(Exercise data Opens)

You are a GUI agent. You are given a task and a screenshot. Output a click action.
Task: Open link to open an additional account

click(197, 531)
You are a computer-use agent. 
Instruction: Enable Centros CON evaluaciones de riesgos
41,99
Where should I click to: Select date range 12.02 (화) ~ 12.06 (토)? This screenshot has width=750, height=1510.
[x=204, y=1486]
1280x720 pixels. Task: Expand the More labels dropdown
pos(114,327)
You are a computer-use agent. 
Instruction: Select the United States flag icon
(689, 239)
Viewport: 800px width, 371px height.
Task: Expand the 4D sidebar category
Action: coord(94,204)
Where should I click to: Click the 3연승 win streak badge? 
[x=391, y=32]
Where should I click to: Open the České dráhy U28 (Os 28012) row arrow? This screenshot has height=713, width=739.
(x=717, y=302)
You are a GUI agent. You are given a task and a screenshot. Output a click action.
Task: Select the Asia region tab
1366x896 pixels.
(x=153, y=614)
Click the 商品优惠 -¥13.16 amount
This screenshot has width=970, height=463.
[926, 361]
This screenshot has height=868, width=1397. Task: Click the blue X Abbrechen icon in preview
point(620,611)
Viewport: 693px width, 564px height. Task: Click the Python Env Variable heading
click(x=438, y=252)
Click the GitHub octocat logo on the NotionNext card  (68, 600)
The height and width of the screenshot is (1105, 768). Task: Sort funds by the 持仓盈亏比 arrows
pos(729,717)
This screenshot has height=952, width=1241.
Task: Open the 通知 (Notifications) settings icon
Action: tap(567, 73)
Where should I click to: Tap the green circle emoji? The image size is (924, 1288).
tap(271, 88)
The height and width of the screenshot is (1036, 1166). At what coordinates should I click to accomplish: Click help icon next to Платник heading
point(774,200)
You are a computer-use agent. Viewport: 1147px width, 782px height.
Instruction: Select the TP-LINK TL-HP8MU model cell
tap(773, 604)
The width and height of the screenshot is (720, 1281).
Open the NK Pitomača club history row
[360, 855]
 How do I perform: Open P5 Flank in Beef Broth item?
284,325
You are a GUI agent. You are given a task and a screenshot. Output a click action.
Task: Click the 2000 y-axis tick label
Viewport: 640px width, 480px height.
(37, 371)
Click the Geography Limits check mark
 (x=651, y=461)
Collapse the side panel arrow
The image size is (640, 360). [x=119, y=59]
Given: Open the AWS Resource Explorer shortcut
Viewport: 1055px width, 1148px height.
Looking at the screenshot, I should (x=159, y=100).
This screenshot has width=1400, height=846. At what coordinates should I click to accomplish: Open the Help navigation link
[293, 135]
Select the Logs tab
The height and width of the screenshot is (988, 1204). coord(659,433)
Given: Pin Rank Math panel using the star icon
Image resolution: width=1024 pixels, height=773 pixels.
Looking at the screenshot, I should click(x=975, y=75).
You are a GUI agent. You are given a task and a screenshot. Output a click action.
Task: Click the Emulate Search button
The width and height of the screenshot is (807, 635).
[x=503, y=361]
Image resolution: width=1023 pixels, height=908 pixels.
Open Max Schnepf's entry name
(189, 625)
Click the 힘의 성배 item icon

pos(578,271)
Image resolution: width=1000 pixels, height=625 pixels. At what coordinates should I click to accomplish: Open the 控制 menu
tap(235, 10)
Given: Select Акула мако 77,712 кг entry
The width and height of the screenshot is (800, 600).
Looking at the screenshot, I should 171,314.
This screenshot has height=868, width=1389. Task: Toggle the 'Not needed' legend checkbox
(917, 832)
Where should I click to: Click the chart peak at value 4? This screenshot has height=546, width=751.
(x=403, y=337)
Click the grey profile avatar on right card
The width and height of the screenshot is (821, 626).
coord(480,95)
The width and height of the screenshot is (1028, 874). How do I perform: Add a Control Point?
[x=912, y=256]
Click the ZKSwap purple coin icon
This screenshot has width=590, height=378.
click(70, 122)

(Exercise data Closes)

→ **Task item**
From the first line to the last, reproduce the material word for word.

→ **Output for this task**
You are a GUI agent. You are given a task and a screenshot. Output a click action.
Task: Open link to open an additional account

click(197, 531)
You are a computer-use agent. 
Instruction: Enable Centros CON evaluaciones de riesgos
41,99
Where should I click to: Select date range 12.02 (화) ~ 12.06 (토)? This screenshot has width=750, height=1510.
[x=204, y=1486]
1280x720 pixels. Task: Expand the More labels dropdown
pos(114,327)
You are a computer-use agent. 
Instruction: Select the United States flag icon
(689, 239)
Viewport: 800px width, 371px height.
Task: Expand the 4D sidebar category
Action: coord(94,204)
Where should I click to: Click the 3연승 win streak badge? 
[x=391, y=32]
Where should I click to: Open the České dráhy U28 (Os 28012) row arrow? This screenshot has height=713, width=739.
(x=717, y=302)
You are a GUI agent. You are given a task and a screenshot. Output a click action.
Task: Select the Asia region tab
1366x896 pixels.
(x=153, y=614)
Click the 商品优惠 -¥13.16 amount
This screenshot has width=970, height=463.
[926, 361]
This screenshot has height=868, width=1397. Task: Click the blue X Abbrechen icon in preview
point(620,611)
Viewport: 693px width, 564px height. Task: Click the Python Env Variable heading
click(x=438, y=252)
Click the GitHub octocat logo on the NotionNext card  (68, 600)
The height and width of the screenshot is (1105, 768). Task: Sort funds by the 持仓盈亏比 arrows
pos(729,717)
This screenshot has height=952, width=1241.
Task: Open the 通知 (Notifications) settings icon
Action: tap(567, 73)
Where should I click to: Tap the green circle emoji? The image size is (924, 1288).
tap(271, 88)
The height and width of the screenshot is (1036, 1166). At what coordinates should I click to accomplish: Click help icon next to Платник heading
point(774,200)
You are a computer-use agent. Viewport: 1147px width, 782px height.
Instruction: Select the TP-LINK TL-HP8MU model cell
tap(773, 604)
The width and height of the screenshot is (720, 1281).
Open the NK Pitomača club history row
[360, 855]
 How do I perform: Open P5 Flank in Beef Broth item?
284,325
You are a GUI agent. You are given a task and a screenshot. Output a click action.
Task: Click the 2000 y-axis tick label
Viewport: 640px width, 480px height.
(37, 371)
Click the Geography Limits check mark
 (x=651, y=461)
Collapse the side panel arrow
The image size is (640, 360). [x=119, y=59]
Given: Open the AWS Resource Explorer shortcut
Viewport: 1055px width, 1148px height.
Looking at the screenshot, I should (x=159, y=100).
This screenshot has width=1400, height=846. At what coordinates should I click to accomplish: Open the Help navigation link
[293, 135]
Select the Logs tab
The height and width of the screenshot is (988, 1204). coord(659,433)
Given: Pin Rank Math panel using the star icon
Image resolution: width=1024 pixels, height=773 pixels.
Looking at the screenshot, I should click(x=975, y=75).
You are a GUI agent. You are given a task and a screenshot. Output a click action.
Task: Click the Emulate Search button
The width and height of the screenshot is (807, 635).
[x=503, y=361]
Image resolution: width=1023 pixels, height=908 pixels.
Open Max Schnepf's entry name
(189, 625)
Click the 힘의 성배 item icon

pos(578,271)
Image resolution: width=1000 pixels, height=625 pixels. At what coordinates should I click to accomplish: Open the 控制 menu
tap(235, 10)
Given: Select Акула мако 77,712 кг entry
The width and height of the screenshot is (800, 600).
Looking at the screenshot, I should 171,314.
This screenshot has height=868, width=1389. Task: Toggle the 'Not needed' legend checkbox
(917, 832)
Where should I click to: Click the chart peak at value 4? This screenshot has height=546, width=751.
(x=403, y=337)
Click the grey profile avatar on right card
The width and height of the screenshot is (821, 626).
coord(480,95)
The width and height of the screenshot is (1028, 874). How do I perform: Add a Control Point?
[x=912, y=256]
Click the ZKSwap purple coin icon
This screenshot has width=590, height=378.
click(70, 122)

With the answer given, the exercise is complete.